- Music
- 18 Jul 03
Here is an album that is effortlessly beautiful, devoid of emotional grandeur (or delusions thereof), yet is understated, simple and cool for all the right reasons.
Believe it or not kids, there was a time when not every band you ever came across sounded like either Coldplay or The Frames. And a lovely time it was, too. Sorely missed are those halcyon days when unpretentious American lo-fi was as common on the mainstream musical vista as cowshit is in a field. Fortunately, American Analog Set have taken it upon themselves to pick up where Sebadoh, Swirlies, Spinanes and their wondrous ilk left off.

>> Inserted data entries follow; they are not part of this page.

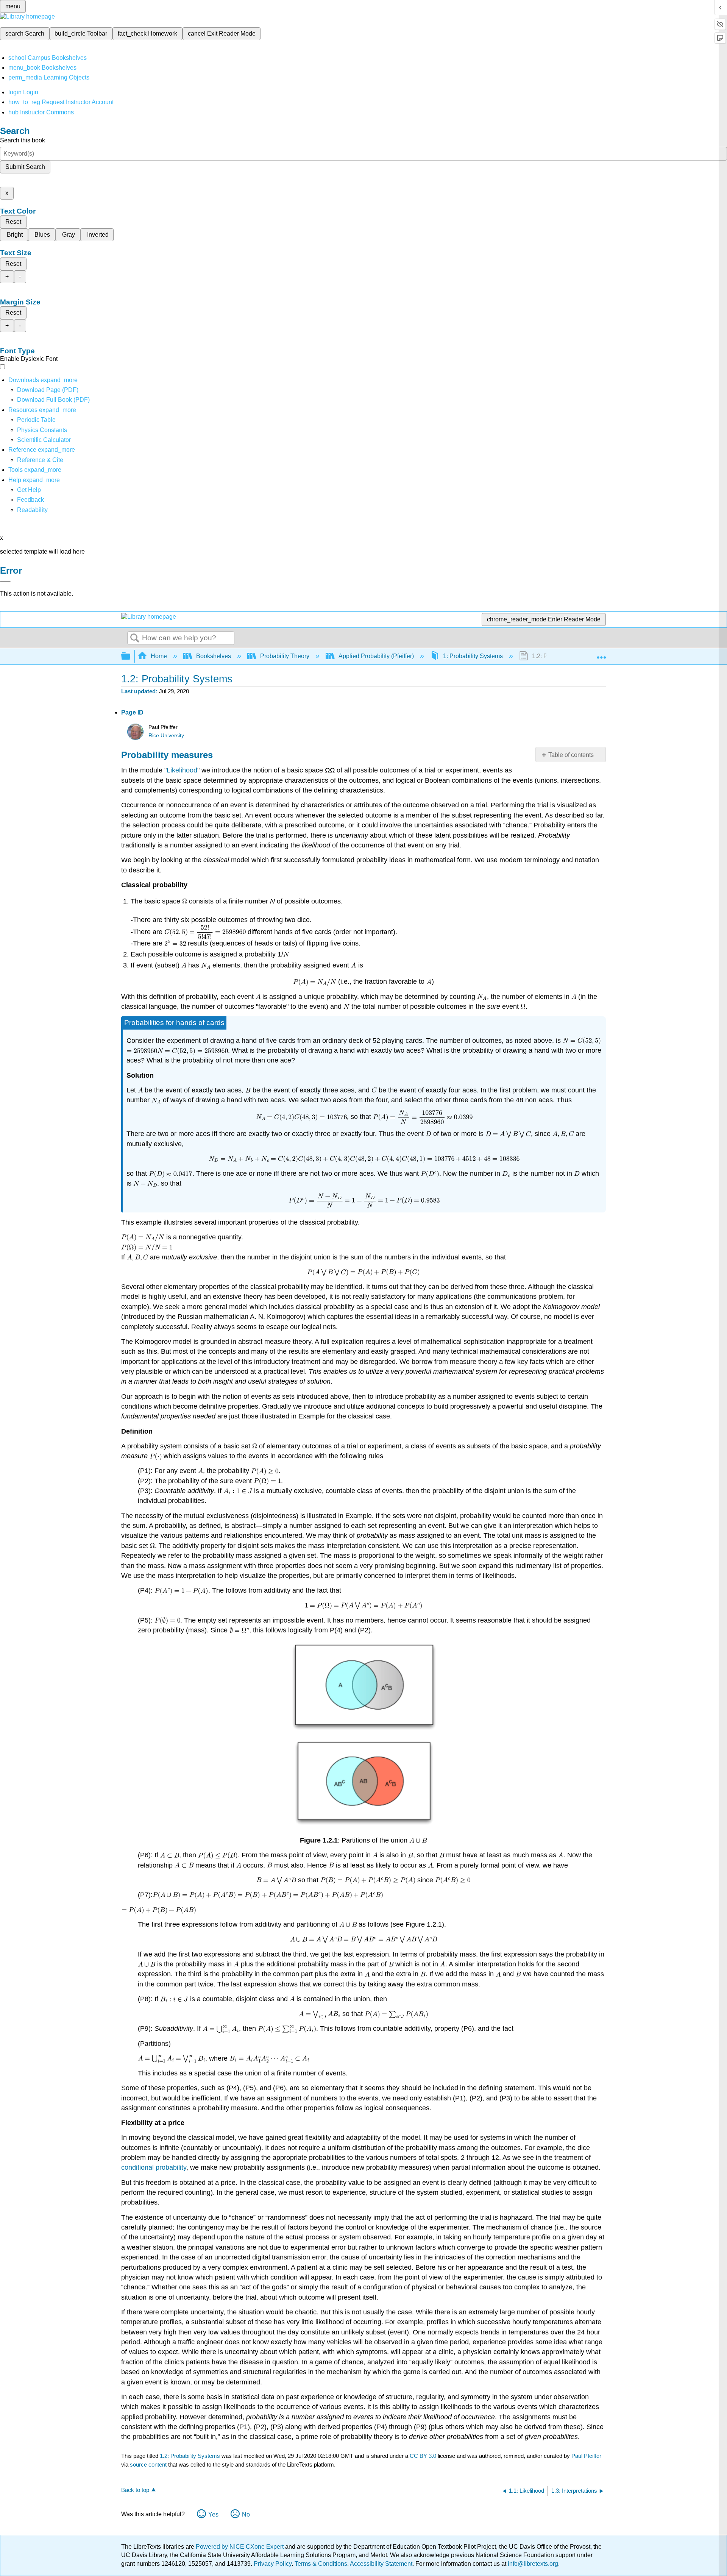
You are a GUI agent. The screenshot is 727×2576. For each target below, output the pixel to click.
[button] (30, 499)
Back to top (135, 2490)
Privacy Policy (273, 2563)
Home (158, 656)
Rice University (166, 735)
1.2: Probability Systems (190, 2456)
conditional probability (153, 2167)
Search (134, 638)
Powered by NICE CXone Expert (240, 2546)
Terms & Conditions (321, 2563)
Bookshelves (213, 656)
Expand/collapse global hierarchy (130, 656)
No (246, 2514)
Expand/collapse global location (601, 654)
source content (148, 2464)
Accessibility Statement (381, 2563)
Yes (213, 2514)
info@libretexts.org (532, 2563)
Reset (13, 221)
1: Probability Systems (473, 656)
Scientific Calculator (44, 440)
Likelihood (182, 770)
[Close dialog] (5, 581)
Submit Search (25, 167)
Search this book (22, 140)
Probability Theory (285, 656)
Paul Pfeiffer (586, 2456)
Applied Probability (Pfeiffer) (376, 656)
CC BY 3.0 (423, 2456)
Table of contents (571, 755)
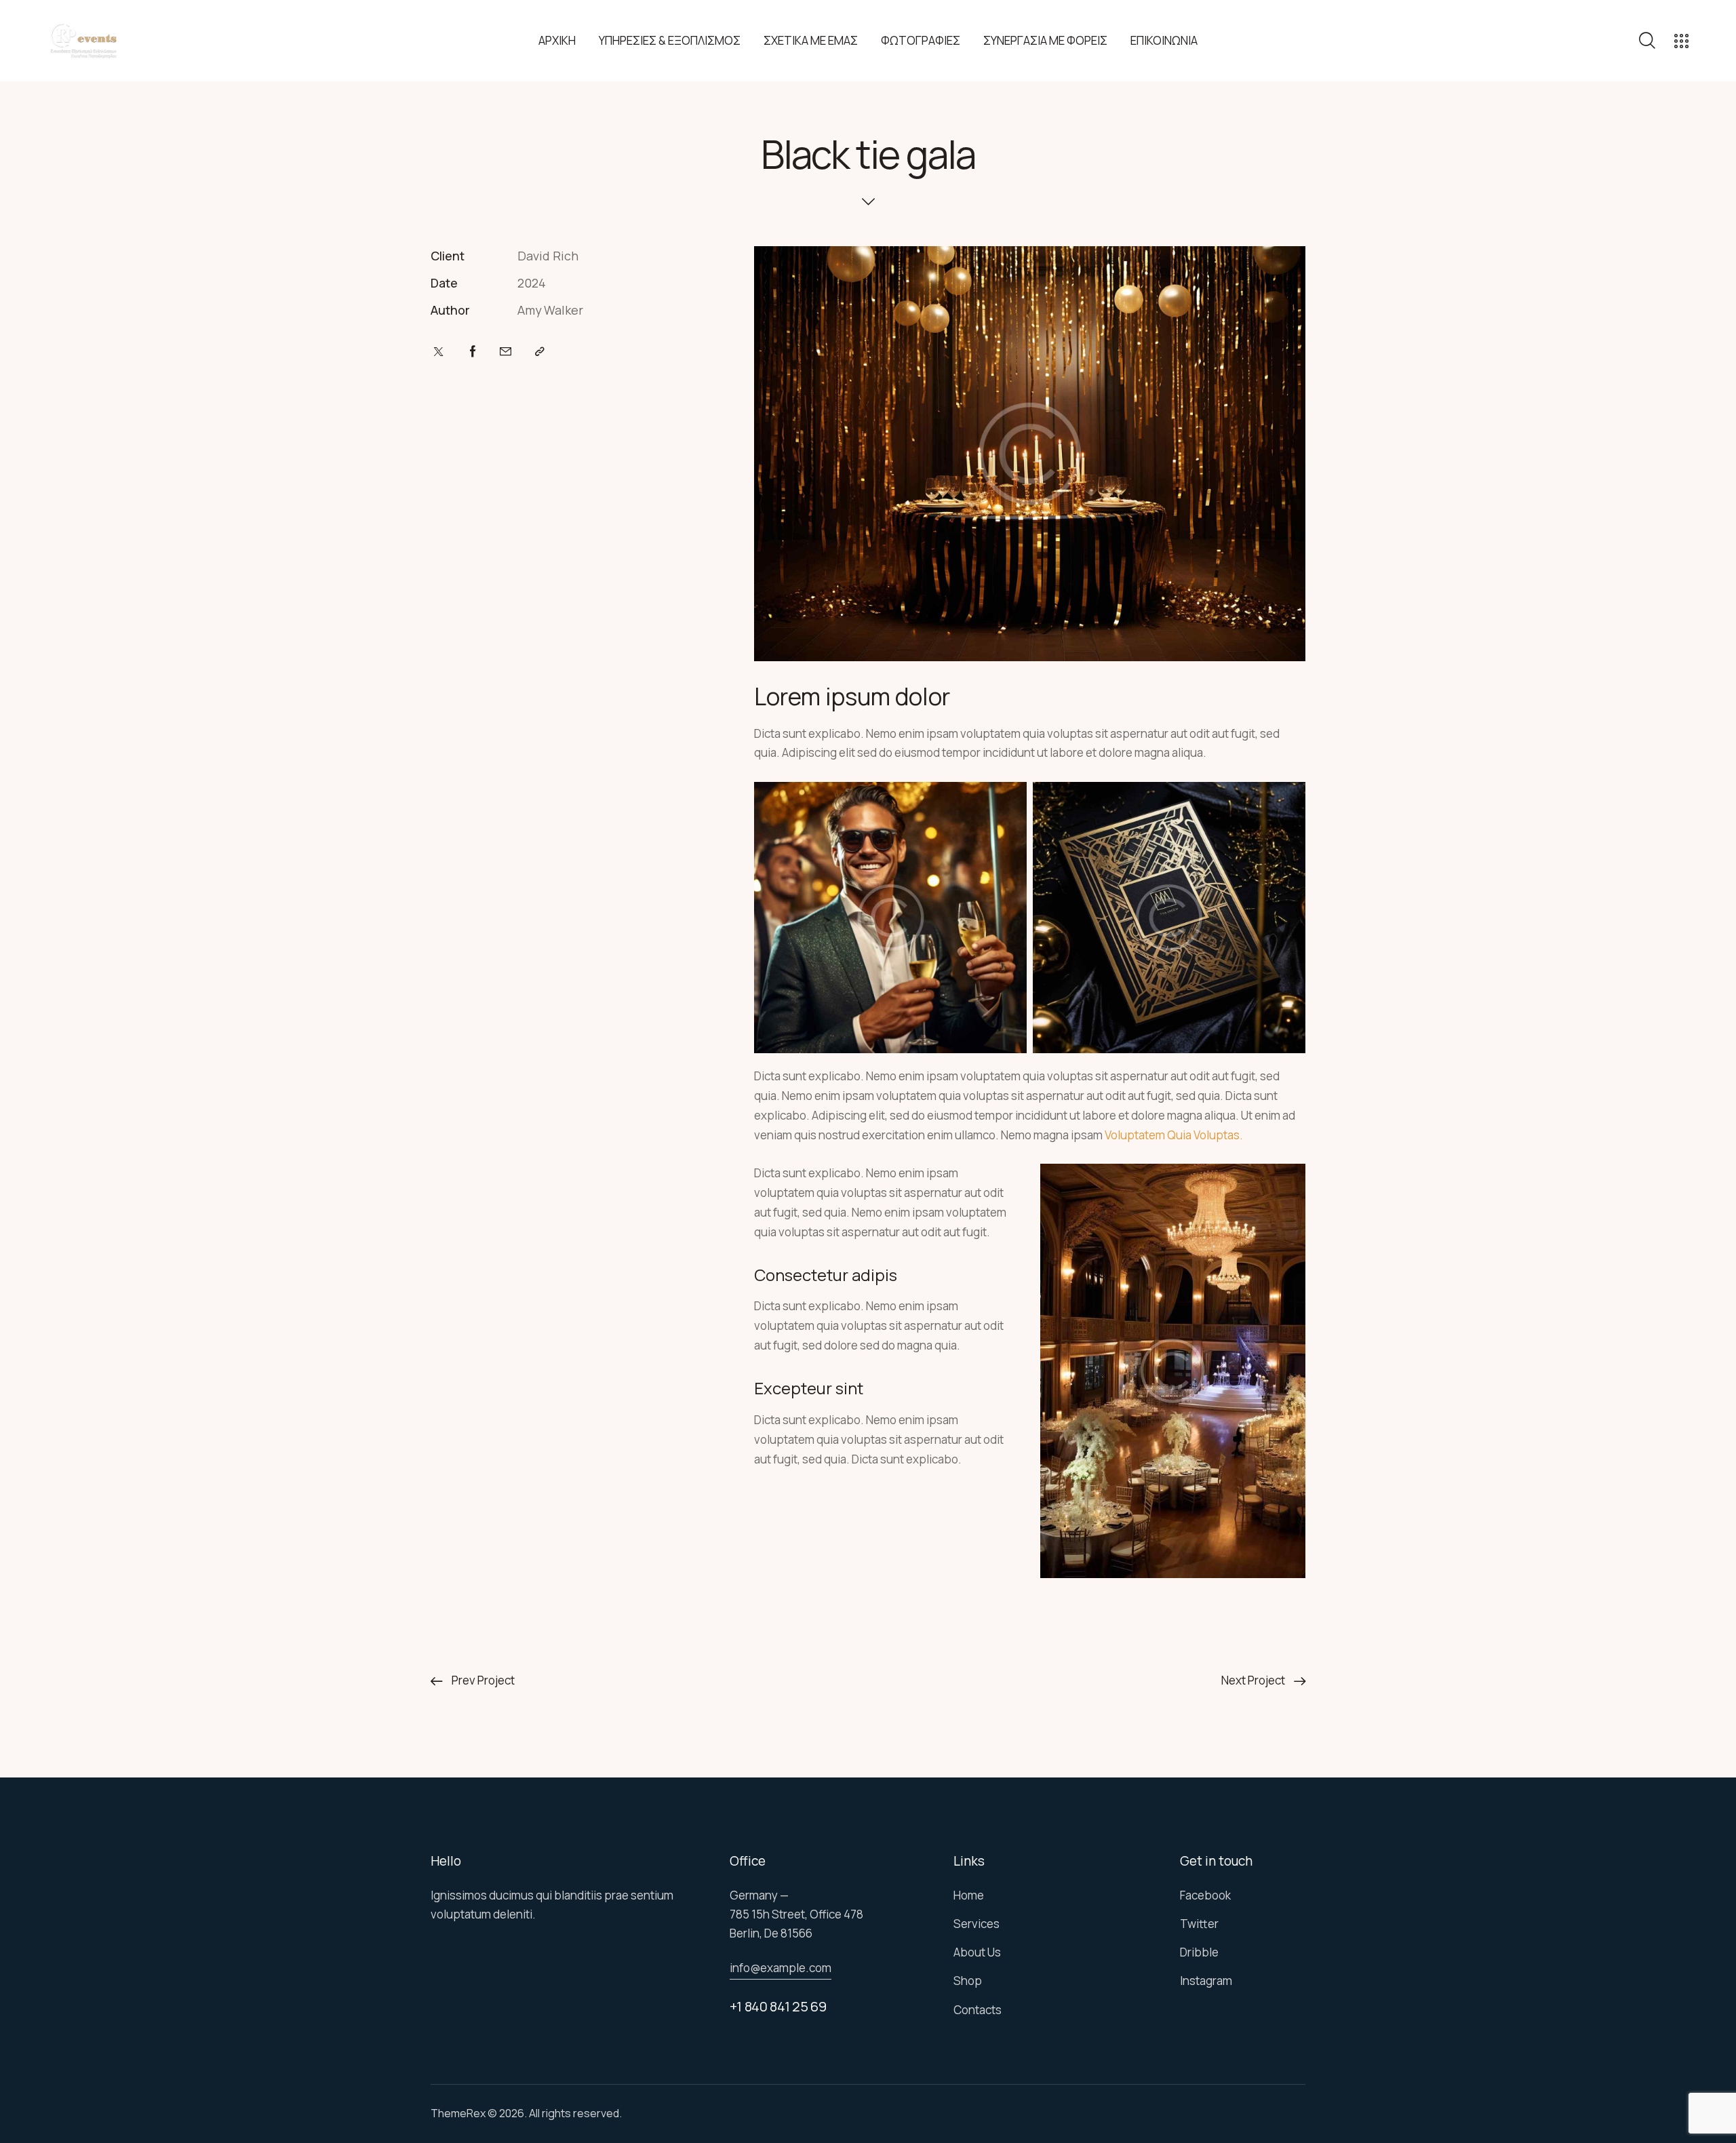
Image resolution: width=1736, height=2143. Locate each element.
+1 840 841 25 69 (778, 2006)
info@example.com (780, 1967)
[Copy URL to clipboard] (540, 352)
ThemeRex (458, 2113)
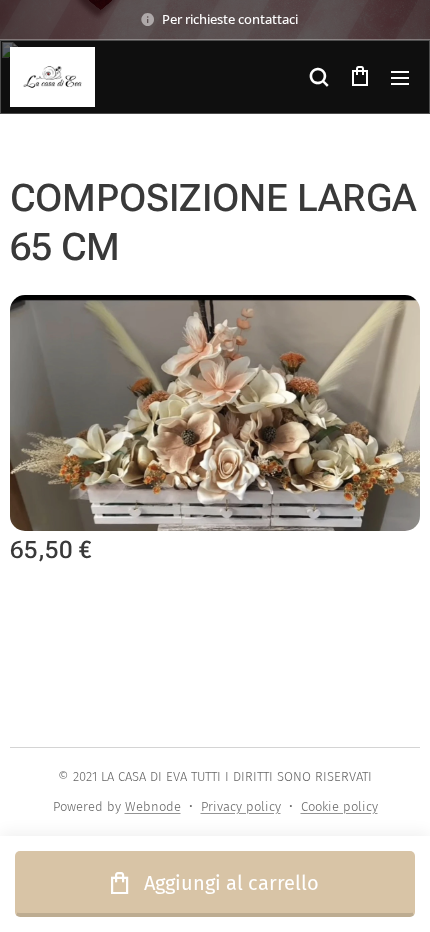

For those of you who are stuffed to the gills with the hyper-emotional outpourings of many bedwetting indie schmindie contenders, here is an album that is effortlessly beautiful, devoid of emotional grandeur (or delusions thereof), yet is understated, simple and cool for all the right reasons. American Analog Set don’t take you to dark, lonely places in your heart or your head, and the great thing is that they don’t claim to. More often than not, the emphasis is on creating a wall of sound, in much the same way bands like My Bloody Valentine did, upon which they hang simple but endearing songs. The album moves to the rhythm of a groovy Stereolab-like beat, punctuated by the Buffalo 66-esque ‘Modern Drummer’, and the truly stunning and dreamlike ‘You Own Me’, which should be filed away somewhere alongside the Smashing Pumpkin’s ‘Rhinoceros’, and is a head-in-hands moment if ever there was one. ‘ Bedwetters, take note.